Why all the excitement about nanopore technology? Unlike traditional DNA sequencing, which Gundlach describes as “expensive and slow,” nanopore sequencing has the potential to be an inexpensive but powerful tool. “If it’s cheap enough, it can be used to do predictive medicine,” Gundlach explains. “It would be a phenomenal medical breakthrough. This is the long-range motivation for us.”
The concept behind nanopore sequencing is simple: A membrane with a tiny opening divides a salt solution into two sections, one connected to a positive electrode, the other to a negative one. Negatively charged DNA slips through the opening to the positive side, modulating the ion current in the opening as it passes through. The modulation varies depending on the type of nucleotide (a subunit of DNA) currently passing through the opening, thus sequencing the DNA.

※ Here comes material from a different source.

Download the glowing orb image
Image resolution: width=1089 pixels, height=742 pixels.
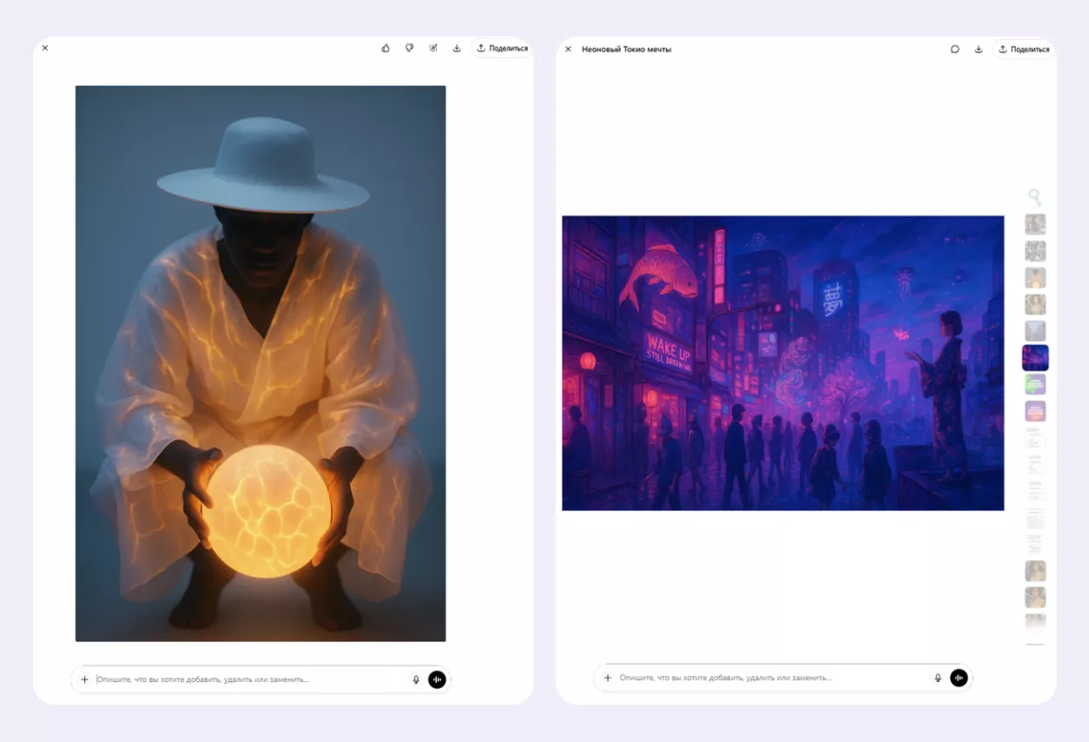click(x=457, y=49)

Simple idea, difficult to execute. A major challenge is creating an opening of just the right size and shape in the membrane. If the opening is too large or smooth, the DNA will zip through before it can be “read.” If the opening is too small, the DNA will not be able to pass through. Engineered inorganic pores have openings too smooth and uniformly shaped, so Gundlach and other researchers have turned to proteins—pores from nature—for the job.
“You can buy these proteins,” says Gundlach. “You dump them in there and a couple of minutes later one inserts itself into the bilayer—the membrane—and forms a nanometer-sized hole.”

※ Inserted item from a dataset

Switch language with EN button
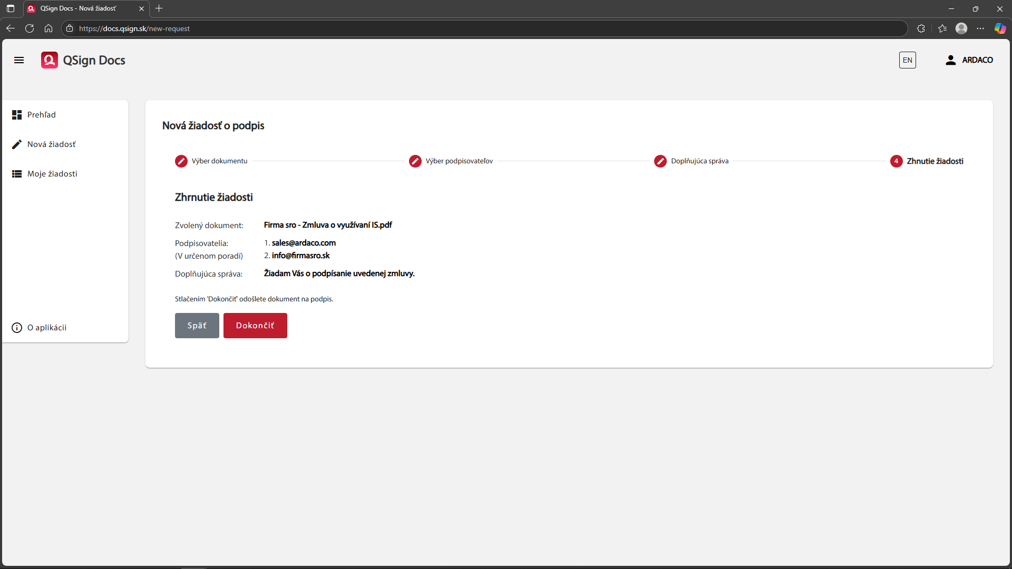 907,60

Some proteins are preferable to others, since each creates a hole of a different size and shape. Most researchers have used the well-studied pore &alpha-Hemolysin, but recently Gundlach and his group “stumbled across” another protein, Mycobacterium smegmatis porin A (MspA) that seems even better suited to the job. “A researcher at the University of Alabama isolated this pore in totally unrelated tuberculosis research,” says Gundlach. “He didn’t think about it for nanopore sequencing until we contacted him about it.”

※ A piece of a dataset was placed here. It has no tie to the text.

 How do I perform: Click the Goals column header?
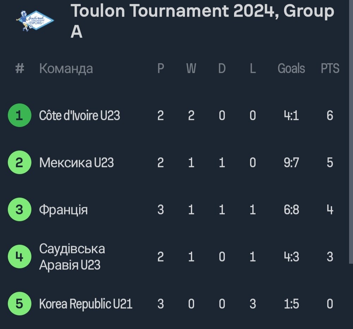291,68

When Gundlach’s team first tried MspA, they were disappointed. The negatively charged protein repelled the negatively charged DNA, which meant the DNA would not pass through the opening. The problem was solved by mutating the protein to remove its negative charge. “That’s when our project really took off,” says Gundlach. “Now we’re getting phenomenal results with this thing.”
The next step? The lab is working to control the speed at which DNA travels through the opening. They will soon announce a new approach that involves altering the DNA—making it wider between nucleotides—to slow it down. They also are looking at the possibility of making the walls of the membrane “stickier” to slow down the DNA strands.
Gundlach hopes that, eventually, an artificial pore can be designed for nanopore sequencing. “It would provide more stability,” he explains. “The pore we’re using, MspA, is really very tough, but the bilayer (membrane) it’s in is not. If the pore were artificial, we wouldn’t need a bilayer at all.”
For now, he’s optimistic about MspA. And he’s pleased that he decided to pursue nanopore research despite being a newcomer to the field. (He continues his gravitational research as well, splitting his time between two labs.)
“It’s fun,” says Gundlach. “I am learning a lot. Scientists shouldn’t be afraid to take a chance, try things out, change fields. Transitions are possible.”